Occam's Razor and Parsimony

Among explanations that fit equally well, prefer the simpler; added complexity must earn its place by explaining more.

The Principle

Occam's razor advises that, among competing explanations that account for the evidence equally well, the one with fewer assumptions should be preferred. It is not a claim that nature is simple, but a rule for managing our own tendency to over-explain: do not multiply entities beyond necessity. Complexity is a cost to be justified, not a virtue.

Why Parsimony Works

A more complex model can fit any dataset better simply by having more freedom, including fitting the noise. Extra parameters buy in-sample fit at the risk of out-of-sample failure.
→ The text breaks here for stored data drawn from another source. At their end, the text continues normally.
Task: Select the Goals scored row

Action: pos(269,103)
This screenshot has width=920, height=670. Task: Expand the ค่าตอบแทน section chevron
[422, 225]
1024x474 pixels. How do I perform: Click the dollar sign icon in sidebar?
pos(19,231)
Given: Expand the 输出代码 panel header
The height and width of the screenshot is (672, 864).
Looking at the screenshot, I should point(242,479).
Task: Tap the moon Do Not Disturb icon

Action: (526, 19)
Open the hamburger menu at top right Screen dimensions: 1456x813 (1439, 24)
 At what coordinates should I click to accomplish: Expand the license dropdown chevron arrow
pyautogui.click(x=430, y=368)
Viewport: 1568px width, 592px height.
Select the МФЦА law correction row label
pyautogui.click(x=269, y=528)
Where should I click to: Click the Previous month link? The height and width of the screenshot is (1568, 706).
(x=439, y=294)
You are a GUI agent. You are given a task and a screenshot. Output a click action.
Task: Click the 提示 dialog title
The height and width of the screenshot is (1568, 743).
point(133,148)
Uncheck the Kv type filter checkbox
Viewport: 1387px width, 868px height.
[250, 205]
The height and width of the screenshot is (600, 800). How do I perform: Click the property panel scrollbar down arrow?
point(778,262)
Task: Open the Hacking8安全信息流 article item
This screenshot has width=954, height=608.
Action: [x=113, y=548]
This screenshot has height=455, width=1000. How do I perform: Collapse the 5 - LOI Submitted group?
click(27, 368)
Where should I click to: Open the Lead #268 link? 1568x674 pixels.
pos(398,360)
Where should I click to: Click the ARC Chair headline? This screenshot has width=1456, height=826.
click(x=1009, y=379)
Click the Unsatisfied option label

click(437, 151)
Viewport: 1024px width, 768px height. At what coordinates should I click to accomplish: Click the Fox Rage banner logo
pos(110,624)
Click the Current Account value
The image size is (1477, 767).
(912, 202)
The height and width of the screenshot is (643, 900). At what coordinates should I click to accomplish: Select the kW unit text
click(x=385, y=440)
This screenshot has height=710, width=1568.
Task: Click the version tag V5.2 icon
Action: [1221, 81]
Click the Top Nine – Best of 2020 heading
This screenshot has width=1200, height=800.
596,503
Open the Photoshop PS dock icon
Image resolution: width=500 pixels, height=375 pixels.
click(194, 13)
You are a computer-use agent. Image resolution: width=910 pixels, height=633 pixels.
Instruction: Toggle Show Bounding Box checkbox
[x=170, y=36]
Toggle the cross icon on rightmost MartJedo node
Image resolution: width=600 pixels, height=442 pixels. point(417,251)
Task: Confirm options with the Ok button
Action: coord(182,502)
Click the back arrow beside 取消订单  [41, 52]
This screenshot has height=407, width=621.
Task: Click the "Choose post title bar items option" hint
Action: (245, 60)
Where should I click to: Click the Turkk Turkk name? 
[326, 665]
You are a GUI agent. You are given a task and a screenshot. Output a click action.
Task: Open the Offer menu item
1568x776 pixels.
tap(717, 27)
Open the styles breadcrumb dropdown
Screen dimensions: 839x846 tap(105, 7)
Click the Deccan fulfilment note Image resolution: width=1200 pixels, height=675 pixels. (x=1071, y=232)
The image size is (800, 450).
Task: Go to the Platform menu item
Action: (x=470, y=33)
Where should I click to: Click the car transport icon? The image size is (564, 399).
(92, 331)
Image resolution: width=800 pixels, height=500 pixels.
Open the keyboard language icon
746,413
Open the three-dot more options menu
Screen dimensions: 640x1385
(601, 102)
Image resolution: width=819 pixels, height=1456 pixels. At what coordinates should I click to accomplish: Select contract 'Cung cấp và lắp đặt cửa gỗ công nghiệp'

Preferring the simpler model that fits adequately guards against mistaking flexibility for understanding, and it tends to generalize better to new data.

Formal Echoes

Not a License for Oversimplification

The razor cuts only between explanations that fit equally well. A simpler model that fails to account for the evidence is not preferred; simplicity never overrides fidelity. Einstein's counsel captures the balance: make things as simple as possible, but no simpler. The right complexity is the least that the phenomenon actually requires.

In Modeling Practice

Adding physics to a model must be justified by the phenomena it captures, not added for appearance. Kronos design work states which effects a model includes and which it omits, so added complexity is a deliberate, defensible choice rather than decoration, and a simpler model is used wherever it suffices.